In Finance land, there's no such thing as a good haircut unless you're doing it to someone else

In Finance land, there’s no such thing as a good haircut unless you’re the barber (Photo: galleryhip.com)

“Hair Cut”: verb phrase, in business and finance, to receive less than the amount due or expected on a financial obligation or investment (i.e. application of a discount to an amount owed or return anticipated).

Usage Note: Sharing some similarities with the gem of a phrase “Take a Hit”, this well-worn financial idiom is more versatile, and more widely used.  When you think about it, the haircut is a strange behavior unique to the human animal. Humans share 97% (or whatever) of our DNA with chimpanzees and although you’ll see a lot of people acting like monkeys, particularly in finance, you’ll never see monkeys getting a haircut.  But we humans just love getting our haircut.
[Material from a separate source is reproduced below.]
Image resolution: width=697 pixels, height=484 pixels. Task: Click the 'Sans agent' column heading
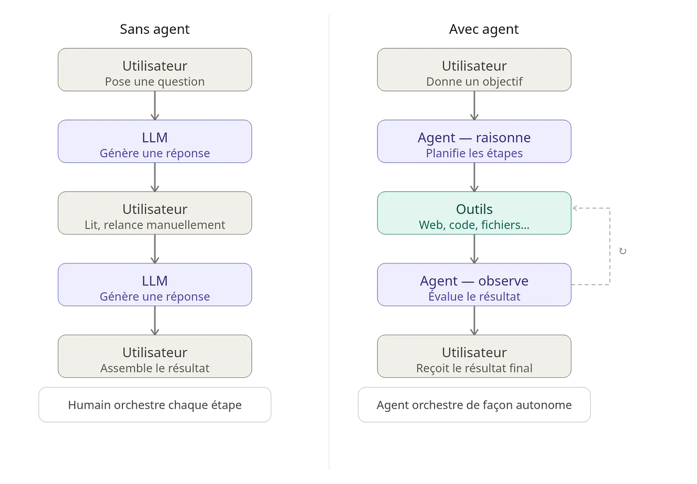[x=155, y=29]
Something very relaxing and rejuvenating about someone tugging on your mane and snipping at it in tiny increments with a sharp pair of scissors.

Unfortunately, as is often the case with financial lingo, “haircut” has become an overused substitute for “discount” and as such has made its way into all forms of conversation where it really has no business being.  Finance geeks throw the term around for anything from a sale at Barney’s to short-changing a friend when repaying for last weekend’s bender.
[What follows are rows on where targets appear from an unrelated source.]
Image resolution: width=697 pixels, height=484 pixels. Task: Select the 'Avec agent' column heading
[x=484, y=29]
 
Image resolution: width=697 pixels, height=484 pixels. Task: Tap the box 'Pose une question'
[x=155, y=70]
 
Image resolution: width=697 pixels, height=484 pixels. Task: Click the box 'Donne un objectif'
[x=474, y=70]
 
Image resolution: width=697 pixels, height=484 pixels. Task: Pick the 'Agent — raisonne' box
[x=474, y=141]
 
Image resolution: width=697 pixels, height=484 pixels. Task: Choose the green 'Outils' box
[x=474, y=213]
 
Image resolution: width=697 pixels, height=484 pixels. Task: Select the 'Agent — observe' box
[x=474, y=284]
Although bad-ass money-men have no problem spending several hundred dollars at a tony salon, this financial term has nothing to do with preening the coiffure. Unlike his me-time at the barber, on the financial battlefields the alpha-male banker-type always wants to give someone else a haircut.  He’ll never be on the receiving end if he can help it. That’s because “haircut” is a euphemism for getting screwed over. Since finance is often a zero-sum game, if someone’s getting a haircut, someone’s giving it. The yin-yang nature of this term makes it a go-to in the savvy speaker’s word kit.

Just as the barber’s handiwork comes in a pleasing variety (such as bouffant, butch, bowl, caesar, high top fade, and mullet) financial haircuts come in many forms too: a haircut to the EBITDA multiple a PE boss was hoping to fetch for a portfolio company at auction; a haircut to a “base case” forecast; or taking a haircut as a bondholder when restructuring debt in a bankruptcy, are just a few examples.
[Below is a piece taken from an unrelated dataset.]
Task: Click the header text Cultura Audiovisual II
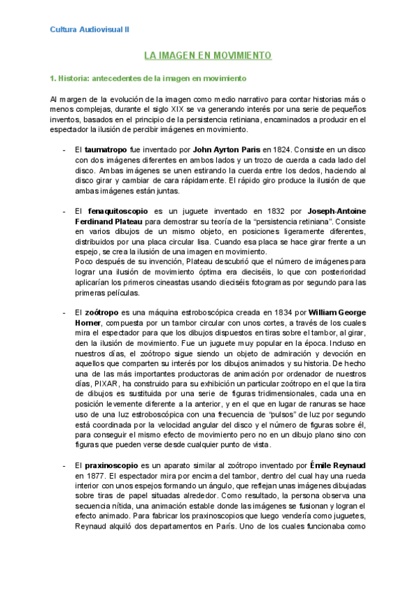pyautogui.click(x=90, y=30)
One of the great haircuts in recent times was the one GM bondholders took when the US government bailed out the automaker, forced it through bankruptcy, and demanded that bondholders take a back seat to unions and pensioners. In the process, Harvey Golub of Miller Buckfire says, the Obama administration “violated every bankruptcy principle known to man”. In the end, it’s estimated that GM bondholders got about 10 cents on the dollar of what they were owed.  That’s a 90% hack job and as far as haircuts go, they got one “high and tight”.